Lines in the records below that contain the word "resolution" must each be copied.

* * * * * * *

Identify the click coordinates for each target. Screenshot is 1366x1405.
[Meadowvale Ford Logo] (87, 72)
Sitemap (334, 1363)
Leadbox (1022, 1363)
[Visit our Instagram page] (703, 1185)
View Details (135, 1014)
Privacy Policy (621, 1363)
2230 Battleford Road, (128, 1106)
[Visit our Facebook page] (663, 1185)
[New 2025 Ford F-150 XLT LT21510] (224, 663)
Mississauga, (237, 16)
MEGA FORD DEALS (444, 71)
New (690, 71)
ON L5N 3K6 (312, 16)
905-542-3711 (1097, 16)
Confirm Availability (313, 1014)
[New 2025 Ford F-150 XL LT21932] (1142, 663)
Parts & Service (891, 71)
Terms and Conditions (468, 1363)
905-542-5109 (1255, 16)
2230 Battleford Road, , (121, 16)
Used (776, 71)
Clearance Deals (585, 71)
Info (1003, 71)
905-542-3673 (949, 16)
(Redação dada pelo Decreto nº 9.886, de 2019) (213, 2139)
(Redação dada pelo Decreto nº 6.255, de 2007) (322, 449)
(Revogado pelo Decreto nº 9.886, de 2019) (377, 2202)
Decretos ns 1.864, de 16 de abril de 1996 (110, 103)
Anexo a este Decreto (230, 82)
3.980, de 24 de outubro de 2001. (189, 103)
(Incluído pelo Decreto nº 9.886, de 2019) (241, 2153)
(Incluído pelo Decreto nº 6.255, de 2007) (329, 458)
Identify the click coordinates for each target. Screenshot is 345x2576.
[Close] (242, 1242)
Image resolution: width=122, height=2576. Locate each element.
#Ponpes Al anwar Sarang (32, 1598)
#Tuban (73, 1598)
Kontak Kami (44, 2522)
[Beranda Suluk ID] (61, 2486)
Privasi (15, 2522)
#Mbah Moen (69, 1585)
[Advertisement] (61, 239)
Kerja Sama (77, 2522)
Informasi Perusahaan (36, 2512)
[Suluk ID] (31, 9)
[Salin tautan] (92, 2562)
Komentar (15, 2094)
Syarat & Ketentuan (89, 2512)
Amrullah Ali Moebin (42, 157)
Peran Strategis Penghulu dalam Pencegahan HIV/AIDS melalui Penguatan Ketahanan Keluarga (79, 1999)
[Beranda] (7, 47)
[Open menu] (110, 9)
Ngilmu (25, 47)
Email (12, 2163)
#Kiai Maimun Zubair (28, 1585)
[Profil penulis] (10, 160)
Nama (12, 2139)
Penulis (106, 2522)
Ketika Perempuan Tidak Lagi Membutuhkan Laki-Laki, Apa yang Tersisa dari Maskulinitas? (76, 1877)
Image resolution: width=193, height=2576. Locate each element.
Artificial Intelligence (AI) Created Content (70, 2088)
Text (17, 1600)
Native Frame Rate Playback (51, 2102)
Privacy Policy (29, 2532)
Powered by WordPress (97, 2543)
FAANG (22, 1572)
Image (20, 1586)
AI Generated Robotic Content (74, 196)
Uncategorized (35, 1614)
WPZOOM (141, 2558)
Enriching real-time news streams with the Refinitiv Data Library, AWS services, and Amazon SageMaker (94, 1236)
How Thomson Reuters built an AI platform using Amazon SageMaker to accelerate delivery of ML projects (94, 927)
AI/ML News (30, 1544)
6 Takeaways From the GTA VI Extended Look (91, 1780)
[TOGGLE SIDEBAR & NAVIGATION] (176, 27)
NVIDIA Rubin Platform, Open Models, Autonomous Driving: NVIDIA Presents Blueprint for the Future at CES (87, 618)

* * * * * * *

(Output of the task)
Image resolution: width=122, height=2576. Locate each element.
Image resolution: width=193, height=2576. Locate each element.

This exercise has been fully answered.